招待券をもらったので、六本木の森美術館で『小谷元彦展―幽体の知覚』を観る。

「幽体」と訳されているのは、phantom limb のことで、たとえば切断した足がそこにまだあるように感じる、そこに痛みすら感じるかのような不思議な現象である。誰も興味がないと思うけれども医学史の話を少しすると(笑)、16世紀のフランスの外科医のパレが最初に記述して、ネルソン提督だとかエイハブ船長なんかの有名人などが経験して、19世紀にウィア・ミッチェルなどが取り上げてメインストリームの一角をしめる問題になったとされている。それが痛みすぎる場合には、架空の手術をしてもう一度「切り取る」と治るという手術まで開発された。この現象は、とにかく不思議だから、身体論の哲学者や文学者・芸術家を魅了してきた。(私は追っていませんが。)

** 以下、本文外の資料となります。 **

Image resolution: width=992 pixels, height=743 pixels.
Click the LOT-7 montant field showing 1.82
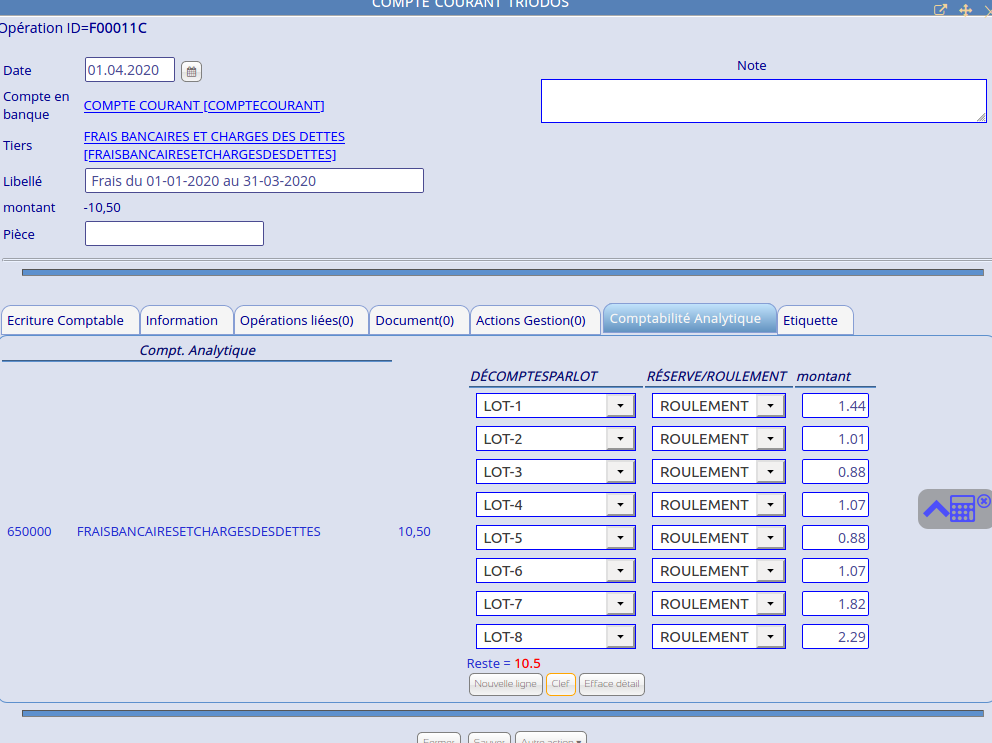(835, 604)
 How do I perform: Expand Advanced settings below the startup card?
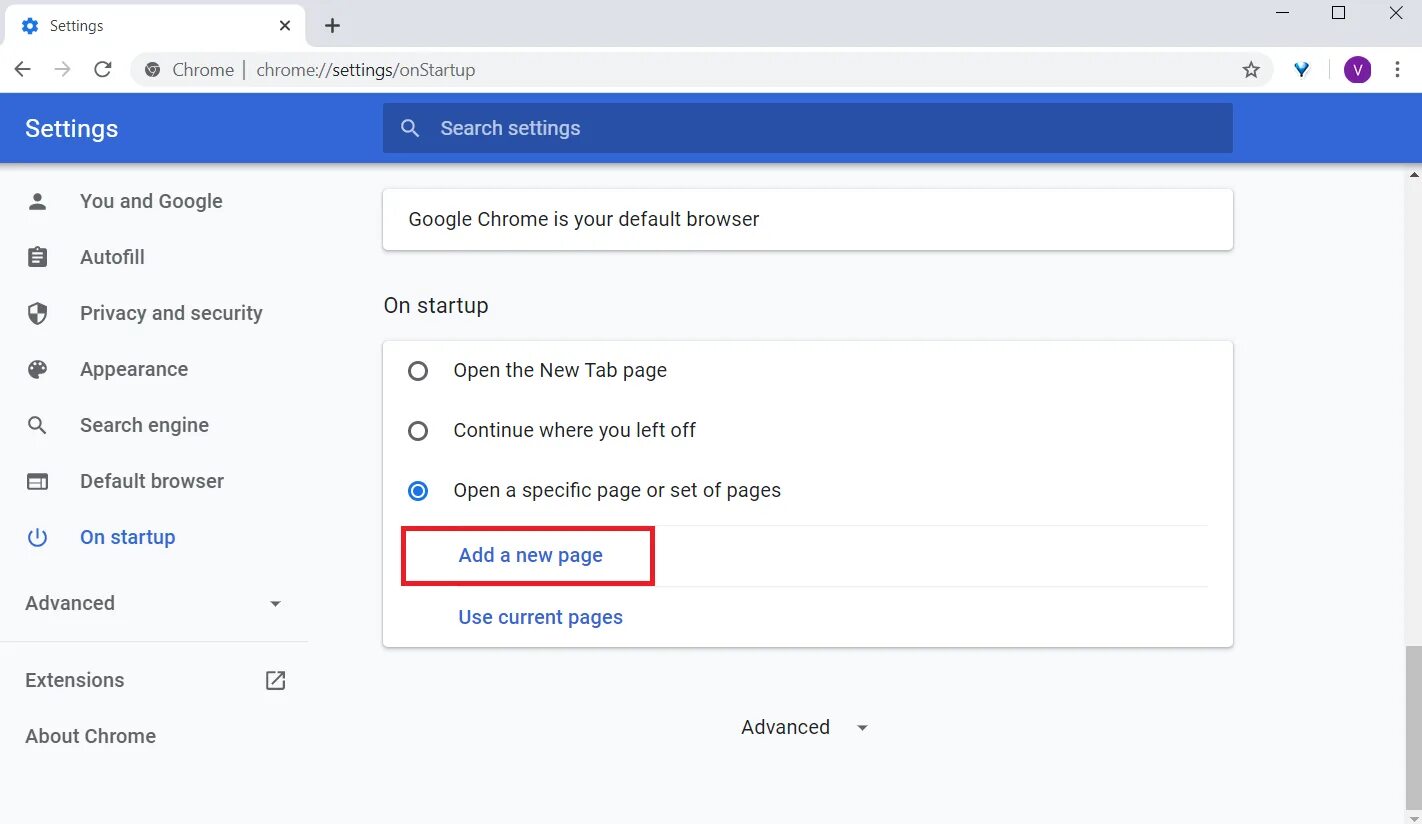[x=804, y=727]
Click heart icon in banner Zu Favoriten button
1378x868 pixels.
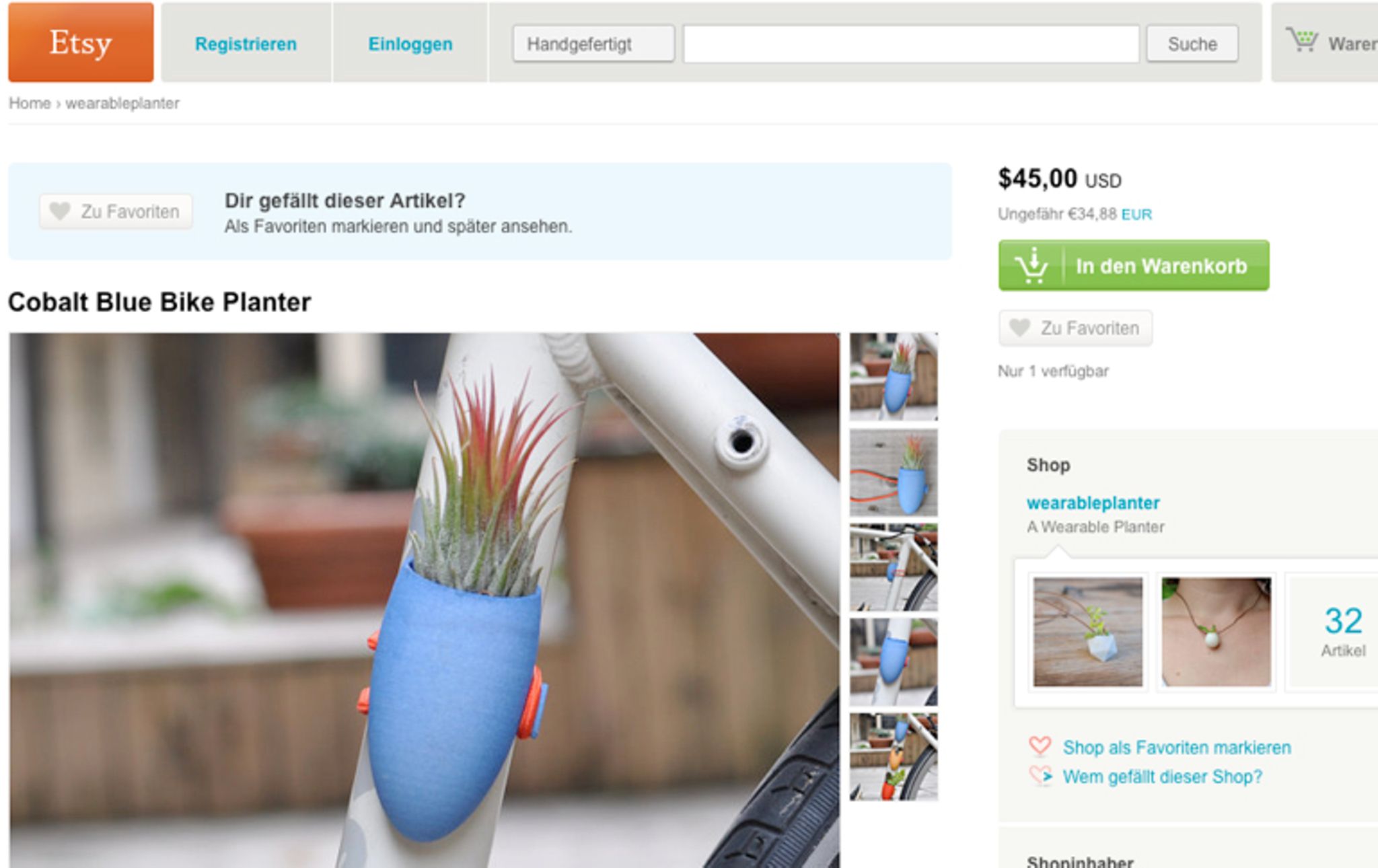[60, 211]

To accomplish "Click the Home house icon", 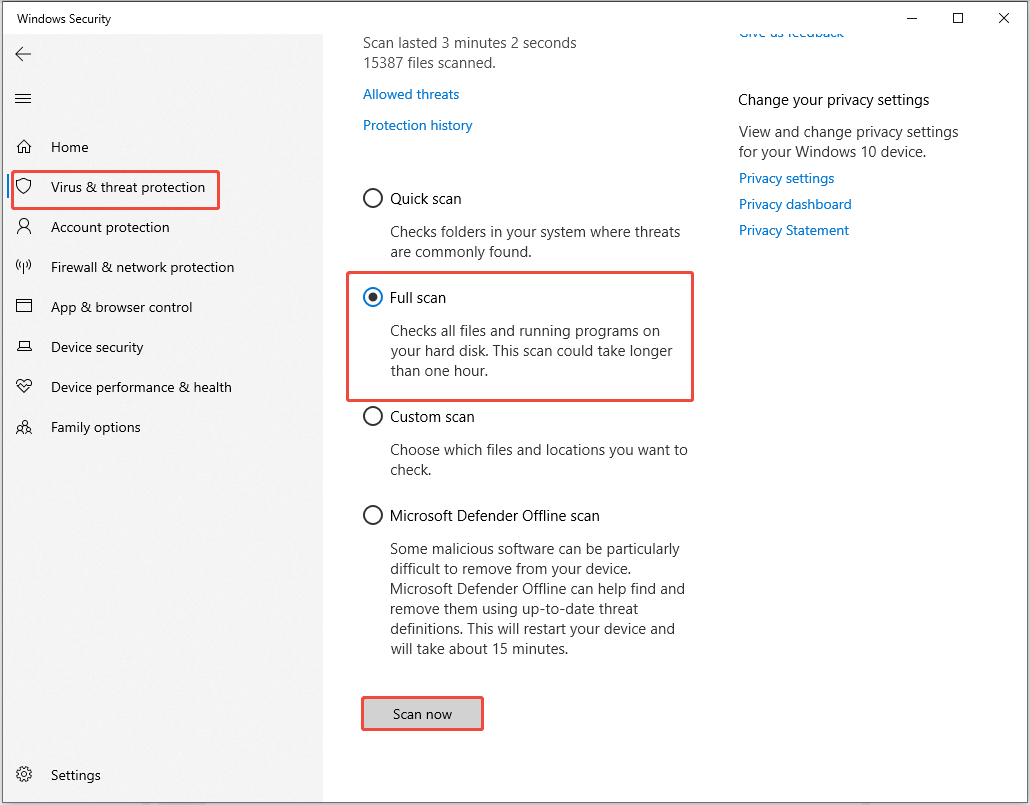I will point(24,146).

この展示は、その phantom limb ということばのもとに、「彫刻特有の量感や物質性にあらがうかのように、実体のない存在や形にできない現象をとらえてきた」アーチストである小谷の作品を集めたものである。もちろん、それぞれの作品は、医学的な現象とは直接の関係を持たされていないが、人間の身体が、その外部と内部の双方に、生々しいと同時に深遠なからくりを潜ませていて、その骨格、肉の帯、液体、臓器がほとばしり出るかのようになると同時に消えていく空間が、私たちという現象なのだということを、痛切に感じることができる、優れた作品である。二つだけ、特に印象に残ったものを出すと、小谷自身の血液を含んだしゃぼん玉が、壁にぶつかっては血の飛び散りを残していくビデオは秀逸だった。赤黒い血の形を表面に浮かせたしゃぼん玉は、私が見た中で、もっとも神秘的な血の表象だった。そして、圧巻は、inferno というインスタレーションで、視覚に身体感覚がひきずられるような感覚は、錯覚だとはいえ、素晴らしいものだった。2月末まで開催されているから、医学史や身体についての洞察のきっかけが欲しい人は、ぜひ、ぜひ、訪れるべきだと思う。